À Koupiansk, en Ukraine, « il ne reste que les vieux et les fous »

Avec les rapides avancées russes sur le front, la ville de Koupiansk, occupée en 2022, est désormais à 2,5 km du front. Les habitants ont été invités à évacuer depuis la mi-octobre. Malgré les bombardements, certains ne souhaitent pas partir, ou ne s’y résolvent pas encore.

Pauline Migevant  • 20 novembre 2024 abonnés
À Koupiansk, en Ukraine, « il ne reste que les vieux et les fous »
© Fiora Garenzi

« Koupiansk invaincue vous souhaite la bienvenue », lit-on sur un grand panneau, visible sur la route qui mène à cette ville du nord-est de l’Ukraine, à 170 km de Kharkiv. Occupée dès les premiers jours de l’invasion russe en février 2022, Koupiansk avait été libérée en septembre de la même année par les Ukrainiens. Aujourd’hui, la phrase semble périssable en raison des avancées russes ces dernières semaines : la ville se trouve à 2,5 km du front.

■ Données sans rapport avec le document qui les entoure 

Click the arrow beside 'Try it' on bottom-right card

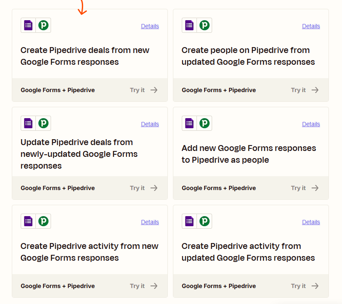(315, 285)
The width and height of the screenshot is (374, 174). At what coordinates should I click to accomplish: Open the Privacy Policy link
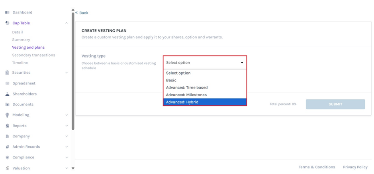click(x=355, y=167)
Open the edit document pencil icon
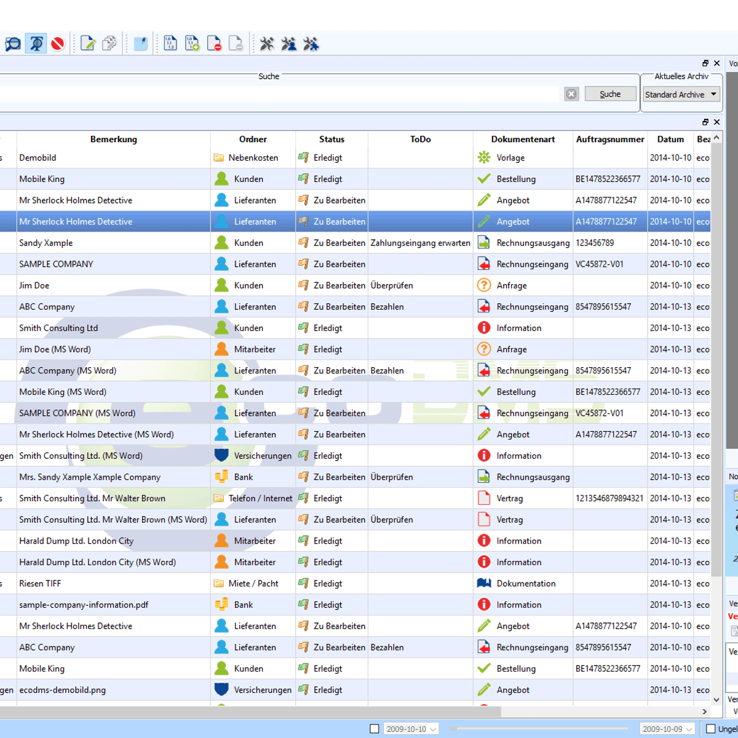Image resolution: width=738 pixels, height=738 pixels. pos(88,44)
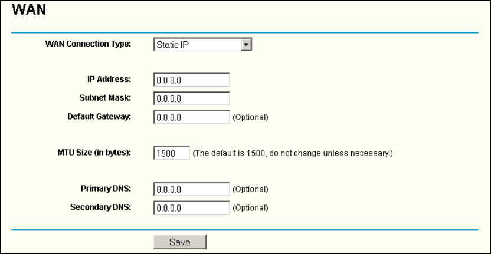Click the Optional note beside Default Gateway

(250, 117)
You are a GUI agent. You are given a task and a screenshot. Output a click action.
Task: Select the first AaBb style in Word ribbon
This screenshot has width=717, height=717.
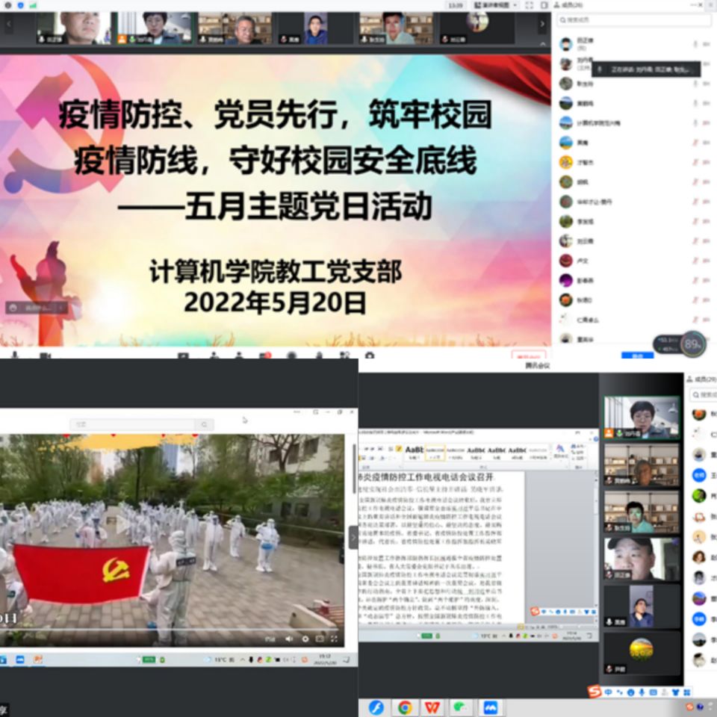point(415,450)
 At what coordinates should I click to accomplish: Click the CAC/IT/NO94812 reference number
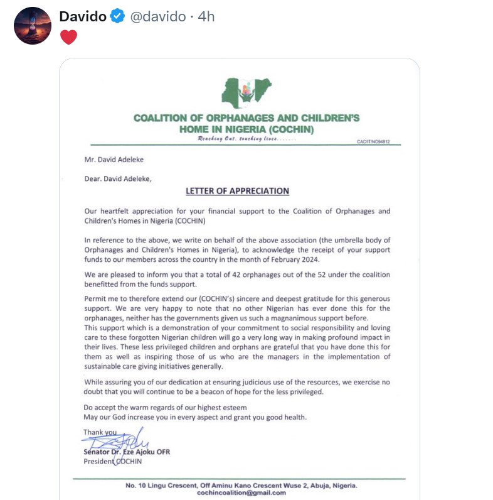point(373,142)
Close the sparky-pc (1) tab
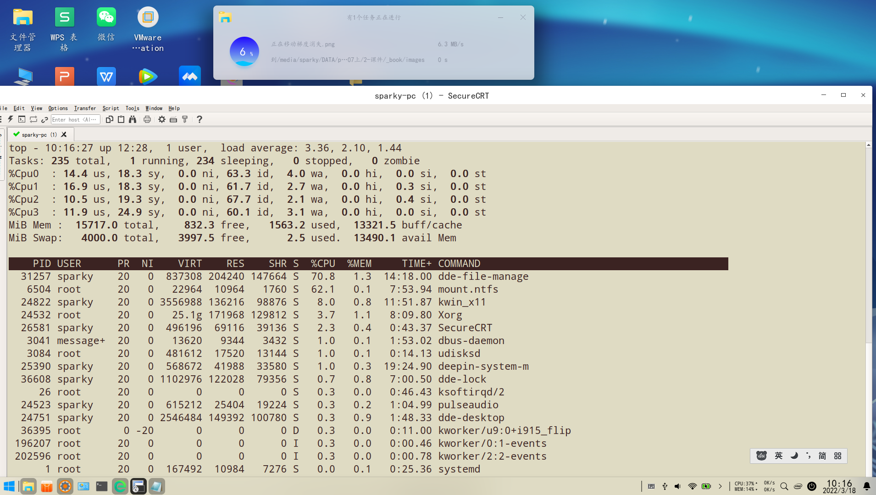 coord(64,134)
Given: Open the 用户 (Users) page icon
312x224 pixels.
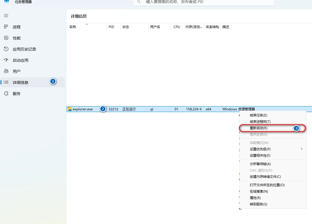Looking at the screenshot, I should coord(6,71).
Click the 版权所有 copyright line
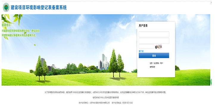Viewport: 223px width, 112px height. 106,97
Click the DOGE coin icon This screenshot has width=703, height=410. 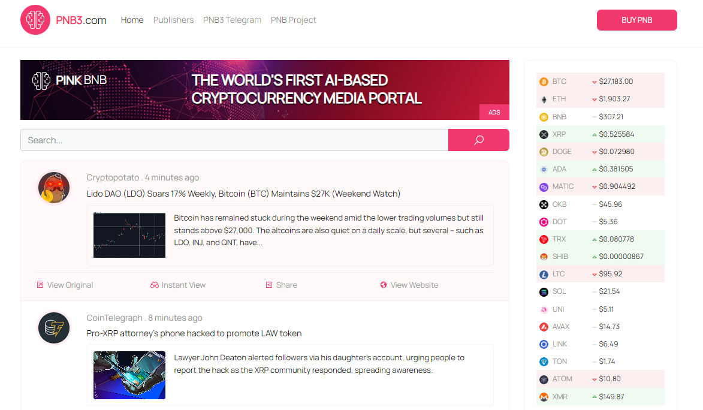[544, 151]
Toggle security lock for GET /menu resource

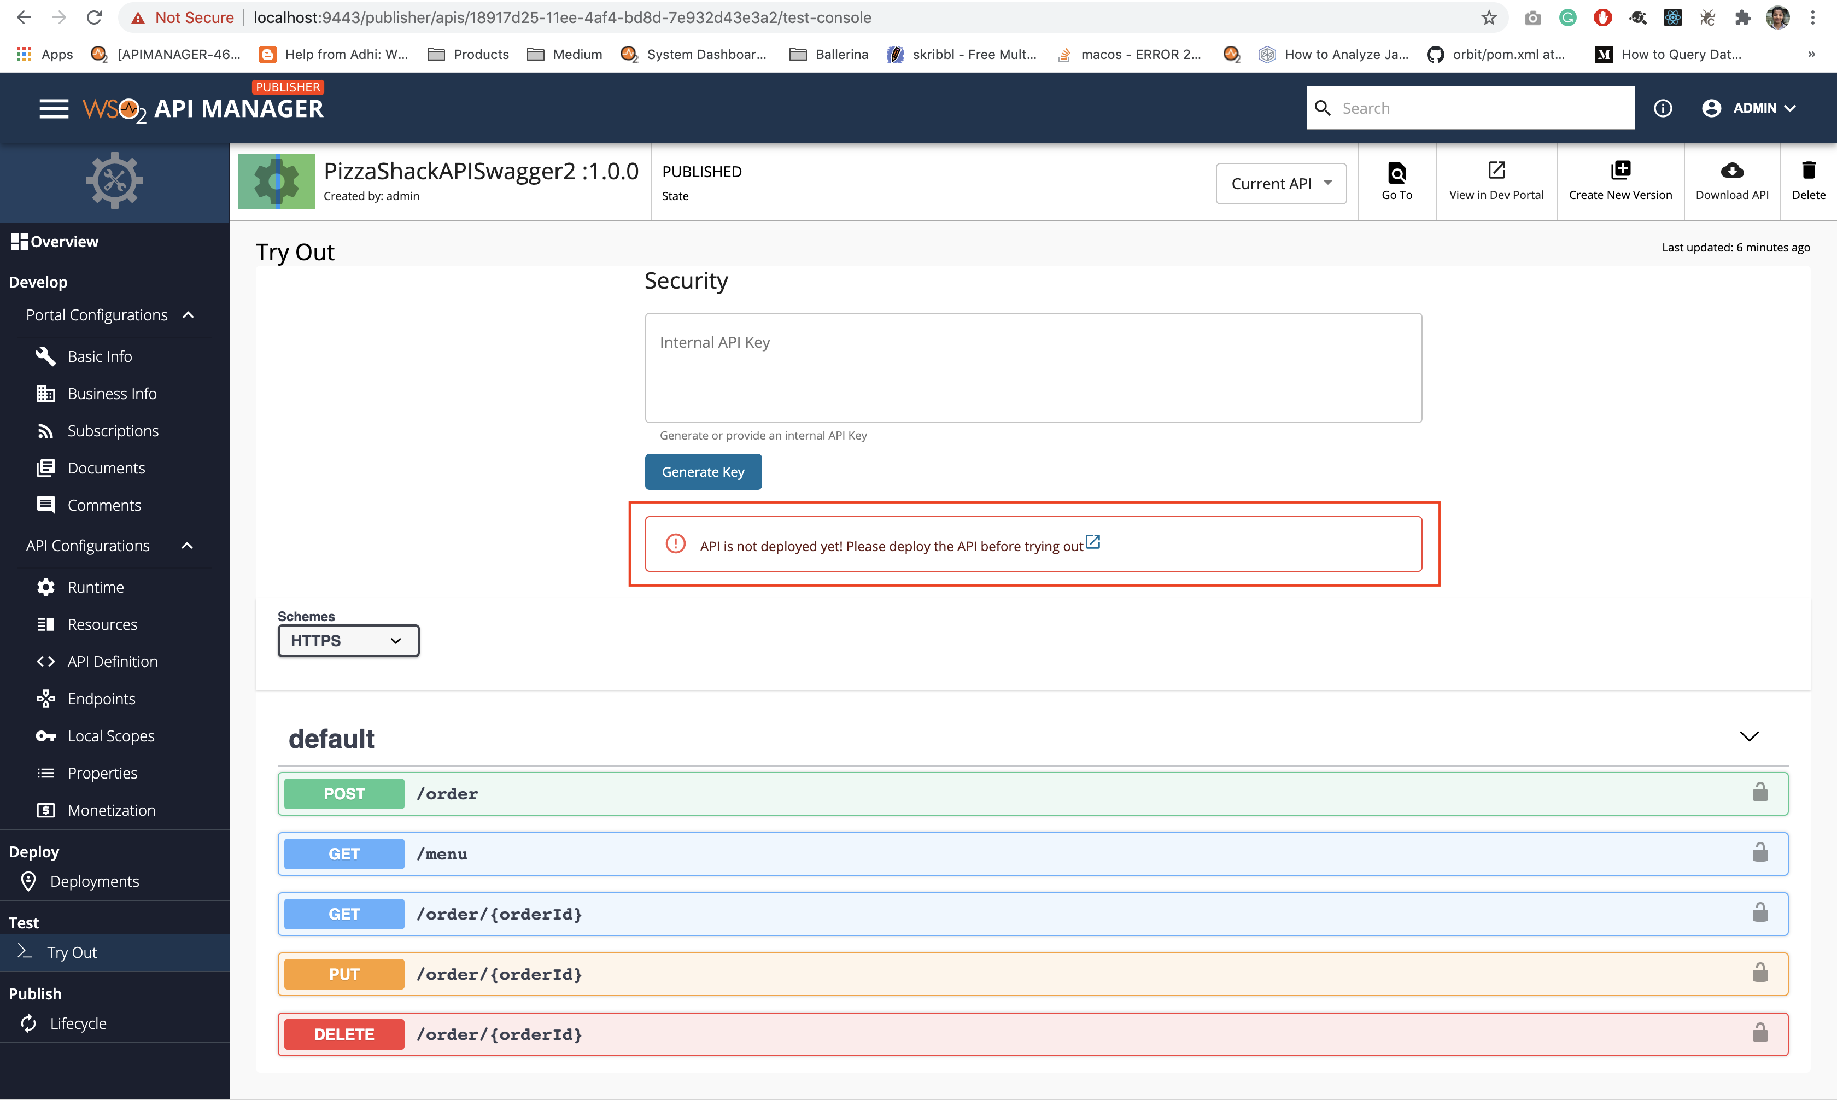click(x=1761, y=852)
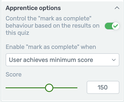Screen dimensions: 124x102
Task: Open the User achieves minimum score dropdown
Action: pos(62,60)
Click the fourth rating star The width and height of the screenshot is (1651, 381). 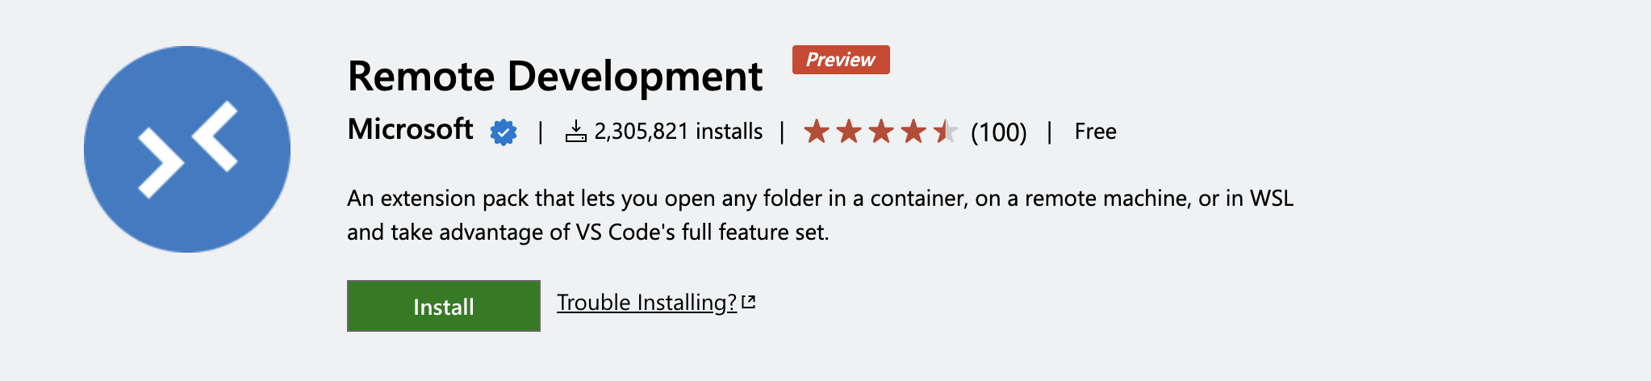point(913,131)
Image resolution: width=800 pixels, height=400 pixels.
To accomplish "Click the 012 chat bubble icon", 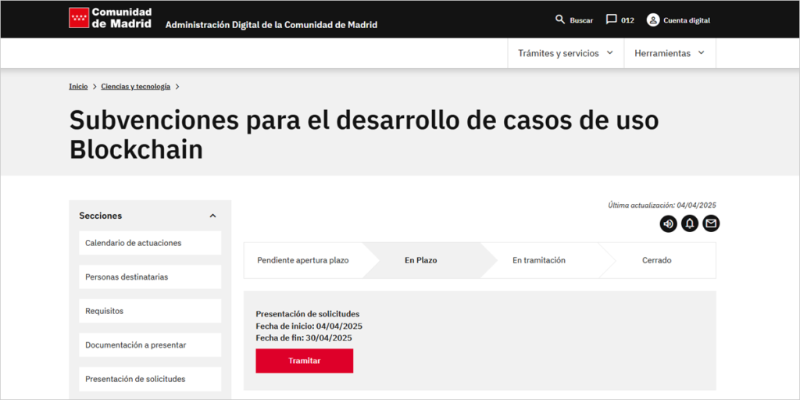I will pos(612,20).
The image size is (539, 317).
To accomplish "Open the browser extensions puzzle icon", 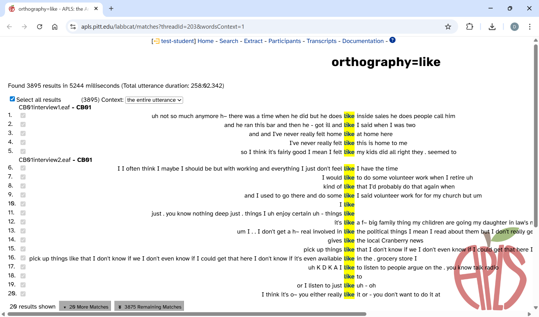I will coord(469,27).
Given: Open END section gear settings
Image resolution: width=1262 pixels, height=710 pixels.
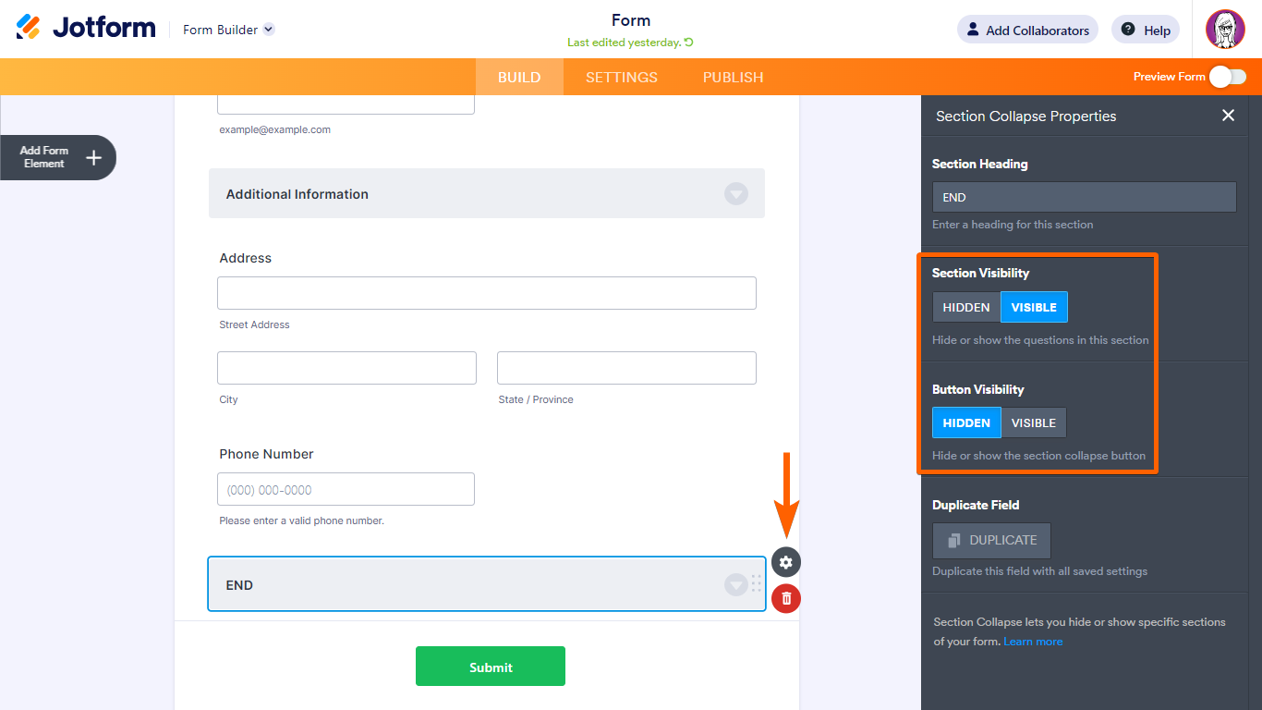Looking at the screenshot, I should click(x=786, y=562).
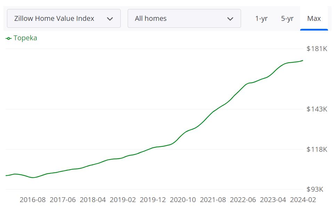The height and width of the screenshot is (208, 336).
Task: Pick the 2020-10 date tick label
Action: 183,200
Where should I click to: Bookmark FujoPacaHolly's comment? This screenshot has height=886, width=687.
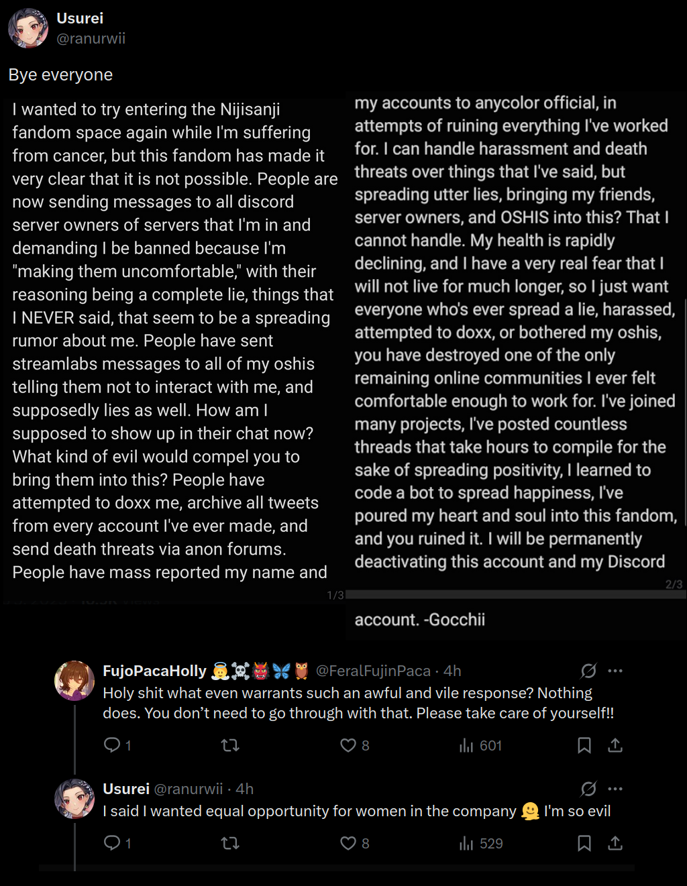[x=584, y=745]
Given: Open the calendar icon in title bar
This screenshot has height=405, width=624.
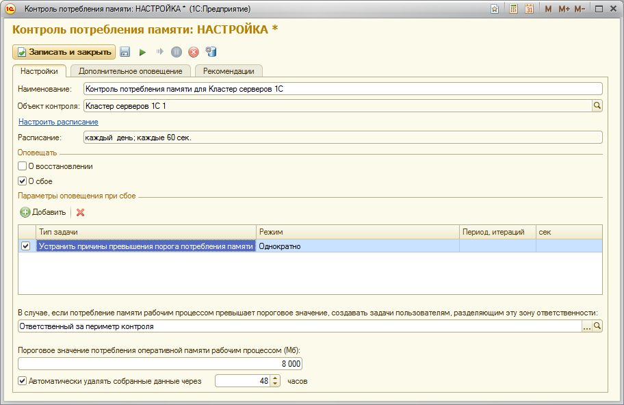Looking at the screenshot, I should point(529,9).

Béret enfoncé sur la tête, Lioubov, 62 ans, a dû « tout abandonner ». Sur la rive gauche de Koupiansk, de l’autre côté de l’Oskil, qui sépare la ville en deux, elle a dû laisser son appartement, sa datcha et la maison de ses parents endommagée par un tank. Mi-octobre, les autorités ukrainiennes ont demandé aux habitants d’évacuer.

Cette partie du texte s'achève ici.